_Problem to solve_
Rewrite the rows from the start through the line containing "The width and", replacing "watermark" with "logo" and keeping everything else the same. Please leave the pictures out of your answer.

Rows of locating words and elements
━━━━

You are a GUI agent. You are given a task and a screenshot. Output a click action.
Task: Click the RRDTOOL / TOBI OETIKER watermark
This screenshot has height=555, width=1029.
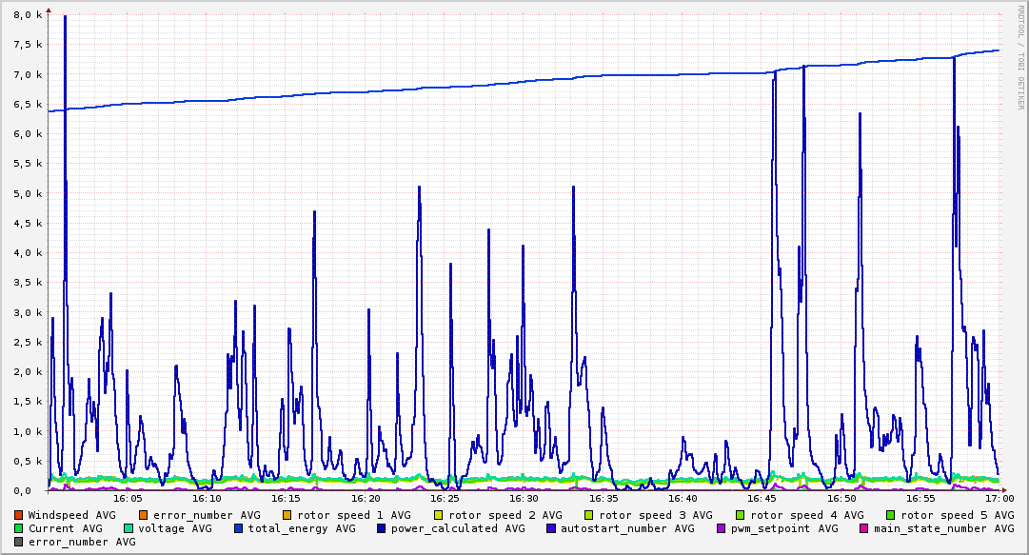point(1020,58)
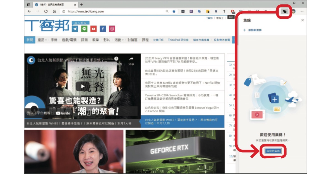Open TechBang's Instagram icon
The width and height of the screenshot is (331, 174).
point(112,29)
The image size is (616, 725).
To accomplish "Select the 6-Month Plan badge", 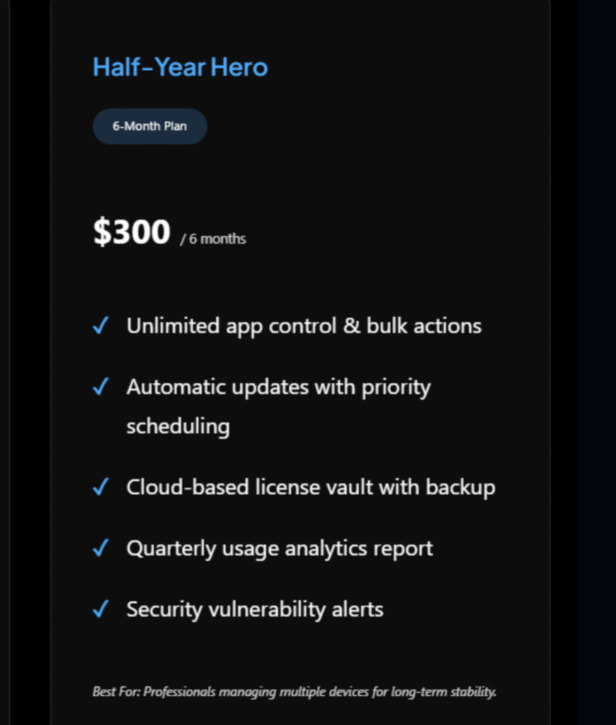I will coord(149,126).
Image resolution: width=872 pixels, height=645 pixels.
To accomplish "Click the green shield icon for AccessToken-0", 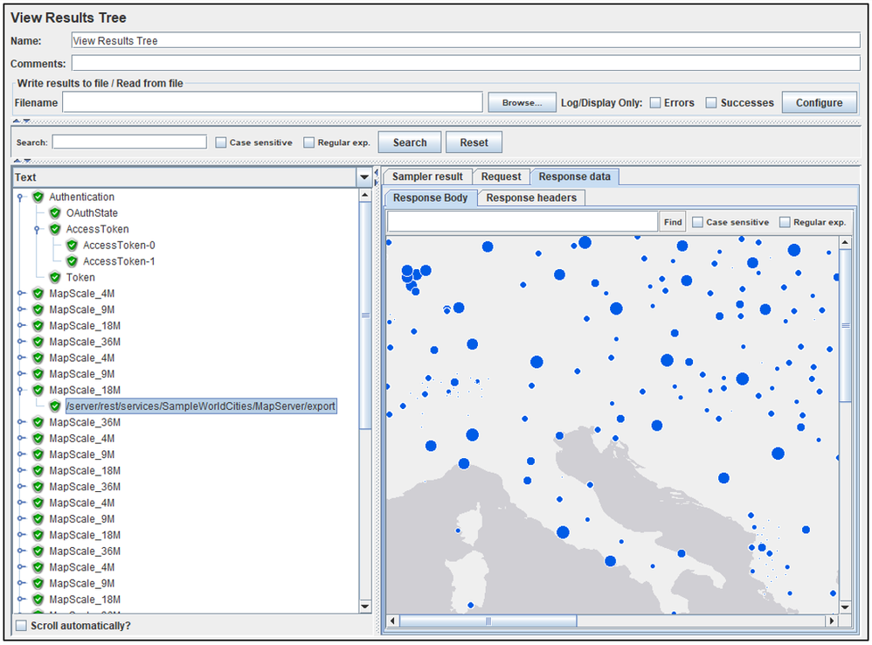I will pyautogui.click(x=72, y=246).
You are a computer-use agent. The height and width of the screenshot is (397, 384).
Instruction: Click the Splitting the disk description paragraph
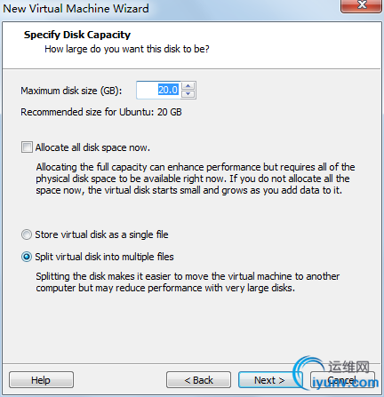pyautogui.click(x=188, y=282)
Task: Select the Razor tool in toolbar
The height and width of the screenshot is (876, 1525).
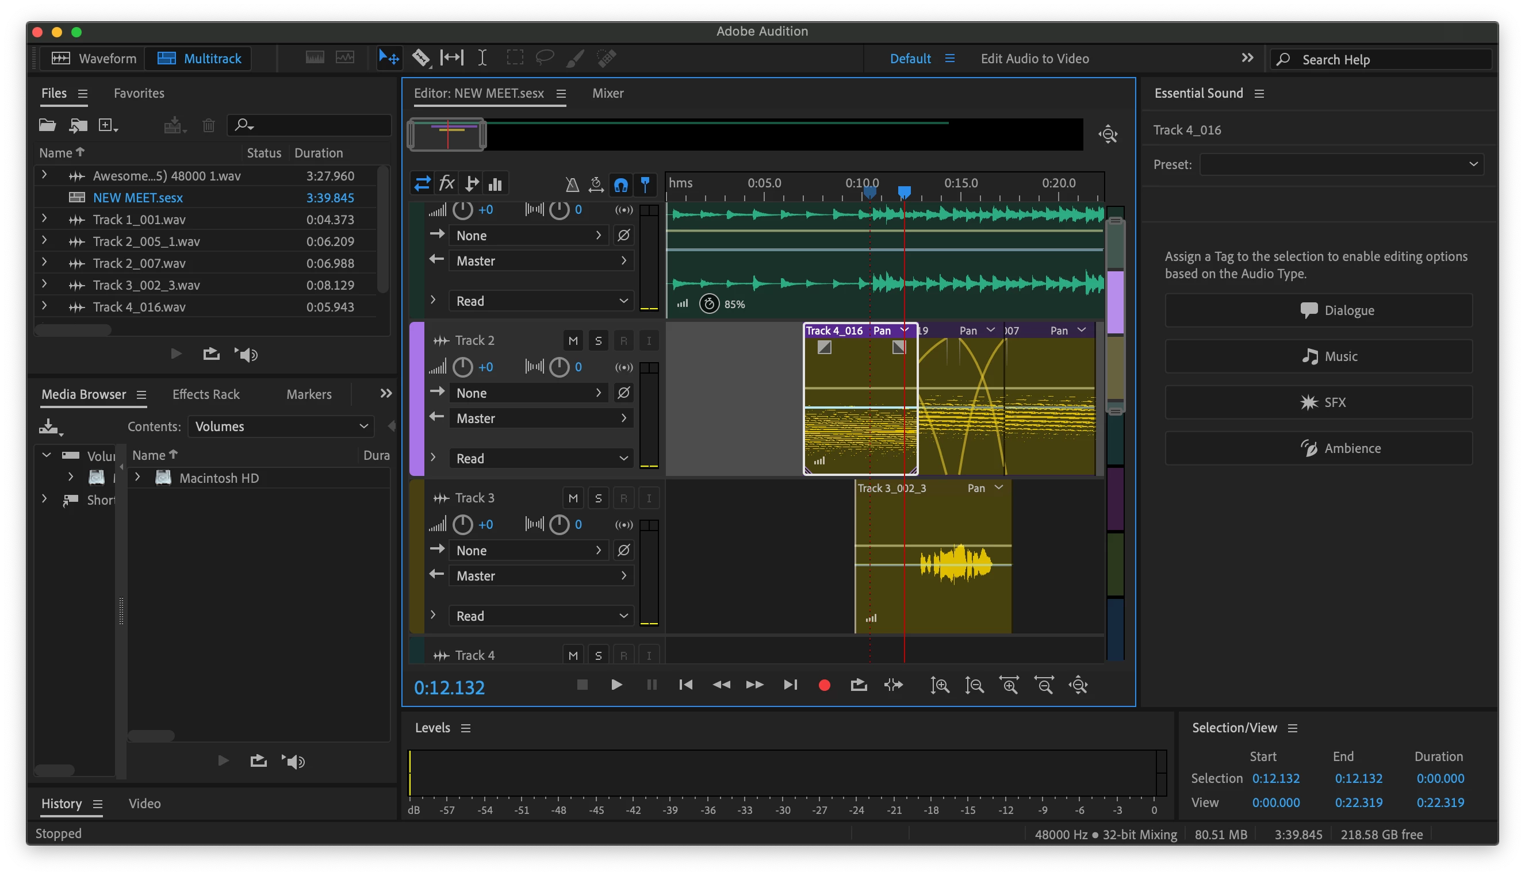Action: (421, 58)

━━━━

_Final result_
You are a GUI agent. You are given a task and a screenshot. Output a click action.
Task: Click the RRDTOOL / TOBI OETIKER logo
This screenshot has height=555, width=1029.
point(1020,58)
Open TechBang's Instagram icon
The width and height of the screenshot is (331, 174).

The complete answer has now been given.